Spleen cells of whole body X-irradiated W/Fu rats enhance tumor growth in vivo and non-specific cytotoxicity in vitro

Abstract

This study was designed to investigate the influence of spleen cells of normal Wistar/Furth (W/Fu) rats obtained after whole body X-irradiation (WBI) upon mammary carcinoma growth in vivo, and cell mediated cytotoxicity against several target cells in vitro. The ME/H mammary carcinoma employed here originally arose spontaneously in a W/Fu rat, metastasizing to the retroperitoneal lymph node and lungs.
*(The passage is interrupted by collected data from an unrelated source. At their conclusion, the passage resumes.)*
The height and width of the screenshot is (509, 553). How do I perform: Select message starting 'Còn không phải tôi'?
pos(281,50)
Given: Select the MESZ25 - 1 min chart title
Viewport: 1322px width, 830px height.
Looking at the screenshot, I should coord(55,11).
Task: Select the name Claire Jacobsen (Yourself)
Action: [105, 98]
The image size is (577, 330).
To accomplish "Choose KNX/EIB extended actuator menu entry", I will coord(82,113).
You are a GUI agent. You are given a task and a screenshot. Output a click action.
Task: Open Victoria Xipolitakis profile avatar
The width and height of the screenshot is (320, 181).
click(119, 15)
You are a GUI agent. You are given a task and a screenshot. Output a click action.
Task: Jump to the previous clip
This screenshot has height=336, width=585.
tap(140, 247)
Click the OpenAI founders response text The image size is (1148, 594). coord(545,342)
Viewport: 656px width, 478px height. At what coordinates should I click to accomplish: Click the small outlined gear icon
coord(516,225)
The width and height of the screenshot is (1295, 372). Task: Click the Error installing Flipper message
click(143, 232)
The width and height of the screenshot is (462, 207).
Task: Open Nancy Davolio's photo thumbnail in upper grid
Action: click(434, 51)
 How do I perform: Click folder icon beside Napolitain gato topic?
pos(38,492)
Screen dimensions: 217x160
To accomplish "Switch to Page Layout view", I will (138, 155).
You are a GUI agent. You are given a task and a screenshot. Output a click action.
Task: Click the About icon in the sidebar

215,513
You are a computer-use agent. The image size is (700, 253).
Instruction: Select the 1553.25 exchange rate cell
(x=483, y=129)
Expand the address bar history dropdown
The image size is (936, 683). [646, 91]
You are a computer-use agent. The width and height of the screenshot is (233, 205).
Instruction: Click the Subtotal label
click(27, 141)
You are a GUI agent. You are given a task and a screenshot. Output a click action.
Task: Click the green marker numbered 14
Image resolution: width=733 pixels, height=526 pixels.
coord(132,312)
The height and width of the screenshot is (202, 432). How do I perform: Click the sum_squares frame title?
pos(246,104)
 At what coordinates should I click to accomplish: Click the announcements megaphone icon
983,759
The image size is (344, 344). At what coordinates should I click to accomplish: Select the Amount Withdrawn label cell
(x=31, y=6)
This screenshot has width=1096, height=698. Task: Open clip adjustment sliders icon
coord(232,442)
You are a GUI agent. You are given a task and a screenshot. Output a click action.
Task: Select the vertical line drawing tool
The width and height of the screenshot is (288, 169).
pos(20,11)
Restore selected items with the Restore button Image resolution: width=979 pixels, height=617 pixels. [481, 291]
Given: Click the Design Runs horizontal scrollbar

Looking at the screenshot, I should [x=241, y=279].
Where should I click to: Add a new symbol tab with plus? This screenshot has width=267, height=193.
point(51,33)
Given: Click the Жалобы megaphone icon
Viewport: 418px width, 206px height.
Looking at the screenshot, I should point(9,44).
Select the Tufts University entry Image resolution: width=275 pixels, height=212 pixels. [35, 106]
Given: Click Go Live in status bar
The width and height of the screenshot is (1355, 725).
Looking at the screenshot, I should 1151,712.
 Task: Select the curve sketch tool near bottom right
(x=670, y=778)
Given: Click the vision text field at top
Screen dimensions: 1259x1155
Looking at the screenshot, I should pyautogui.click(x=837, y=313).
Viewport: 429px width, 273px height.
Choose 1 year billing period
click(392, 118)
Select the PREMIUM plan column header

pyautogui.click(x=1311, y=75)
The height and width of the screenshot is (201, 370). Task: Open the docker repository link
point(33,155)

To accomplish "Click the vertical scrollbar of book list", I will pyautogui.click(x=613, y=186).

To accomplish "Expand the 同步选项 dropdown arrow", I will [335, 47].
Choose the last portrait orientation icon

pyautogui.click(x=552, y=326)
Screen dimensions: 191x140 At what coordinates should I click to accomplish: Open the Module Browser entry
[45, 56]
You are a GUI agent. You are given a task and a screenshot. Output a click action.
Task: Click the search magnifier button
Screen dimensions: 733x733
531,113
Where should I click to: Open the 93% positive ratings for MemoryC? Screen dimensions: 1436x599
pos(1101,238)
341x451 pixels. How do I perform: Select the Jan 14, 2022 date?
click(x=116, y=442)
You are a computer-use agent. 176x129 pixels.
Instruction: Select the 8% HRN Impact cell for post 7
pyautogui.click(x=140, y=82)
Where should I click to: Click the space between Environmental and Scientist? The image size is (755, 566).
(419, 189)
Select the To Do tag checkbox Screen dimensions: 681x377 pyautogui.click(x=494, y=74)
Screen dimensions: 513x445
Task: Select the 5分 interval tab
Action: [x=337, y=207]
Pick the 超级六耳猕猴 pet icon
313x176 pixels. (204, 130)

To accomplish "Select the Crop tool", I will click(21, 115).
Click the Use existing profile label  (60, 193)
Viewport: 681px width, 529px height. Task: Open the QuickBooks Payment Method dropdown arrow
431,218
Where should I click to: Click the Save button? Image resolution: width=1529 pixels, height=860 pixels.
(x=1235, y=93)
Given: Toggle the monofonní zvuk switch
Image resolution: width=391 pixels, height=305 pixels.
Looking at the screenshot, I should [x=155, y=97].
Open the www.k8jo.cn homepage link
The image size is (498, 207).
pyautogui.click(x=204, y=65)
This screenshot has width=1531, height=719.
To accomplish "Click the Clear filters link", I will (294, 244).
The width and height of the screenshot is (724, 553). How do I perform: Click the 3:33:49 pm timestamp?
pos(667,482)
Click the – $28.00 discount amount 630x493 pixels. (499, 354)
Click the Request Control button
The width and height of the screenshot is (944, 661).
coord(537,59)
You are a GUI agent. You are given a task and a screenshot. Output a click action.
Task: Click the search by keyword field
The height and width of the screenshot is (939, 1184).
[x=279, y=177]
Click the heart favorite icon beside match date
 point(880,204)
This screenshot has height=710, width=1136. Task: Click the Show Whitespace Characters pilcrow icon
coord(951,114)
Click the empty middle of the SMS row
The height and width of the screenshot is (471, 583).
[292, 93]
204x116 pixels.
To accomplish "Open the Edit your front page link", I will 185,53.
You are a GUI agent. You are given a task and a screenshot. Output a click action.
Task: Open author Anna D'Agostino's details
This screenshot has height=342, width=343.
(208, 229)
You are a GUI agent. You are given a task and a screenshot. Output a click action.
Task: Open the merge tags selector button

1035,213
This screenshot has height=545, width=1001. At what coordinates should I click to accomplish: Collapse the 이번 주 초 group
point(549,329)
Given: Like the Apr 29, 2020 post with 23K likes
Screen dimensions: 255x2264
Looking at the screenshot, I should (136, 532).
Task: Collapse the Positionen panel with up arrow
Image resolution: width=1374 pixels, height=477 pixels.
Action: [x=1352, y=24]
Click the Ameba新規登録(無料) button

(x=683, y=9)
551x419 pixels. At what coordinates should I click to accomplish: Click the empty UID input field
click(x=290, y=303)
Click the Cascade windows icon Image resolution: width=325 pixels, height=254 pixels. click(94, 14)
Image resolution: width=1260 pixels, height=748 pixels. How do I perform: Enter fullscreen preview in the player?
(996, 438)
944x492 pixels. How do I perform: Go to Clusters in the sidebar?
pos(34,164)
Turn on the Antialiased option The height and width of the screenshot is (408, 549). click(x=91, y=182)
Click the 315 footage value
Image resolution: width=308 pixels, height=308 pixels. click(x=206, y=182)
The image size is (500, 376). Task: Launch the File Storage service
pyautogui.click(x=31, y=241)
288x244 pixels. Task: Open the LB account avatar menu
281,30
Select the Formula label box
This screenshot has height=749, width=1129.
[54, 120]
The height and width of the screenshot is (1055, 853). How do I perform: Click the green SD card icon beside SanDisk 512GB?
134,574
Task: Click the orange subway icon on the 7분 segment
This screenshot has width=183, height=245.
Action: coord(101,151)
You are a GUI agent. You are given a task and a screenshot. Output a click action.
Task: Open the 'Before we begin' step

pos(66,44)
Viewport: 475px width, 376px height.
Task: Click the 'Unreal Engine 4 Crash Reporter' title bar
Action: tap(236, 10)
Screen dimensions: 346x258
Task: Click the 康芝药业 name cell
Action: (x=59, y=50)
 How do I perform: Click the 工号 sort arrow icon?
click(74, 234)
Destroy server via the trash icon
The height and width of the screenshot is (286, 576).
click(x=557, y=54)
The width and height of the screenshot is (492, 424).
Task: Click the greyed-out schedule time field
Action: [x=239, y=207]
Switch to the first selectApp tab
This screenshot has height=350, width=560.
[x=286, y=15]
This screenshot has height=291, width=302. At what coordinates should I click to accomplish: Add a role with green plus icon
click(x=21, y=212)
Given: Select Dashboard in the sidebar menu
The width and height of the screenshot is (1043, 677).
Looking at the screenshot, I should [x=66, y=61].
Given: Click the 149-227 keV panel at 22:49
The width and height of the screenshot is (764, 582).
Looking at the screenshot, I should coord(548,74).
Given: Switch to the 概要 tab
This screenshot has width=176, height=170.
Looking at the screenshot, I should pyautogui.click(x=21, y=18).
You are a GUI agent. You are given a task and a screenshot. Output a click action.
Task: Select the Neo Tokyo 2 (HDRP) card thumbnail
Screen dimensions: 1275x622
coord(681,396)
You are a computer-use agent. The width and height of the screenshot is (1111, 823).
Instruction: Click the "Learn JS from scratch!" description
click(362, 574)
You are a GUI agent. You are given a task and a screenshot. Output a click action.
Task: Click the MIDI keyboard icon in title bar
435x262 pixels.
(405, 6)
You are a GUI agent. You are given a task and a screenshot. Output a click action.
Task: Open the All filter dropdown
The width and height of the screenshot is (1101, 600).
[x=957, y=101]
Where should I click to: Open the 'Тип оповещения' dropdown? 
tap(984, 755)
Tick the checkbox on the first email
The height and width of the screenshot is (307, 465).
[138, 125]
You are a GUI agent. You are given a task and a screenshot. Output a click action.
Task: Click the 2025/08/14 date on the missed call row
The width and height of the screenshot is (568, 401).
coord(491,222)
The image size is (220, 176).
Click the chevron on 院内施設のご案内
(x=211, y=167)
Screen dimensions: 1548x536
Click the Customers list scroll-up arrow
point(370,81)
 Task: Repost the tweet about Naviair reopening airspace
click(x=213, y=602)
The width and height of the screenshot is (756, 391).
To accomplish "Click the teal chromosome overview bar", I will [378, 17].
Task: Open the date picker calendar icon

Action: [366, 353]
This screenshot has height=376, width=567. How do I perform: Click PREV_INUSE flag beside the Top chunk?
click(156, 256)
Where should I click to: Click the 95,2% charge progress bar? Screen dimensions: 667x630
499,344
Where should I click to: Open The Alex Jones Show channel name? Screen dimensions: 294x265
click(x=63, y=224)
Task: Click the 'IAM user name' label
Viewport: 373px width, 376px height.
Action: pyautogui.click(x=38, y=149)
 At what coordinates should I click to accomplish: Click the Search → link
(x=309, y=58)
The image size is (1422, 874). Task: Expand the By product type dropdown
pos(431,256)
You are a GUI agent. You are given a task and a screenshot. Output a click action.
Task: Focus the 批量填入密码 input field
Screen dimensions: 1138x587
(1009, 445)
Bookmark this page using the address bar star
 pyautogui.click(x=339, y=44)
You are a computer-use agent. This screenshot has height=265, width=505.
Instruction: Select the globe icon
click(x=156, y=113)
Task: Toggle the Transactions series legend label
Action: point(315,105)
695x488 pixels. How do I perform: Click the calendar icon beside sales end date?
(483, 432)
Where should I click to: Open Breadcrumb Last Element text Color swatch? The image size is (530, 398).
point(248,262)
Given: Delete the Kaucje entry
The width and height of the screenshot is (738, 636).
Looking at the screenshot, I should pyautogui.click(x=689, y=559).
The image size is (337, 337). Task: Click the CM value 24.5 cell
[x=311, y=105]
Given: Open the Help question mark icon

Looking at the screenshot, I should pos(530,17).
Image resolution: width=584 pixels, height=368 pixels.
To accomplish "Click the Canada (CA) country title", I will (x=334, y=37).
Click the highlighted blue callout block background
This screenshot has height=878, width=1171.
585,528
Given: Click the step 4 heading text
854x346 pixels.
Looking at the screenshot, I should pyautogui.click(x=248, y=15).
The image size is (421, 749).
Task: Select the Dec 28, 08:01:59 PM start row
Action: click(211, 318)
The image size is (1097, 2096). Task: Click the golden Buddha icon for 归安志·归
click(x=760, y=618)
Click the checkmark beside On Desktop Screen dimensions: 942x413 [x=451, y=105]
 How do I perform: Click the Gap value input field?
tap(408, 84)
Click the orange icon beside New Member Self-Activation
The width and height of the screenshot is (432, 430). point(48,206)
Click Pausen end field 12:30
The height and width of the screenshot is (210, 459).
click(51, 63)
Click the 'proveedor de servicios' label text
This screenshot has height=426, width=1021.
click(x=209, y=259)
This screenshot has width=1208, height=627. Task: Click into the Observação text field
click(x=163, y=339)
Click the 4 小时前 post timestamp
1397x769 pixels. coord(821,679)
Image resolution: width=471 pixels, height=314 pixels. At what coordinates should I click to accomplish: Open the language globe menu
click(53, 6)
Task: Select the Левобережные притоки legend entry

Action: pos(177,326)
It was found that surviving non-adherent spleen cells taken two days after 500R WBI cause enhanced tumor growth and metastases development in a Winn assay compared with nonadherent spleen cells from unirradiated controls. These cells were also enriched in granulocytes compared with controls. While the level of nonspecific cell mediated cytotoxicity was variable, it increased significantly following WBI of the spleen cell donor. Our results indicate that there are apparently two opposing effects shown by non-adherent spleen cells surviving WBI of normal W/Fu rats: enhancement of in vivo tumor growth, and enhancement of in vitro cell mediated cytotoxicity. A possible mechanism to explain these contrasting results is suggested.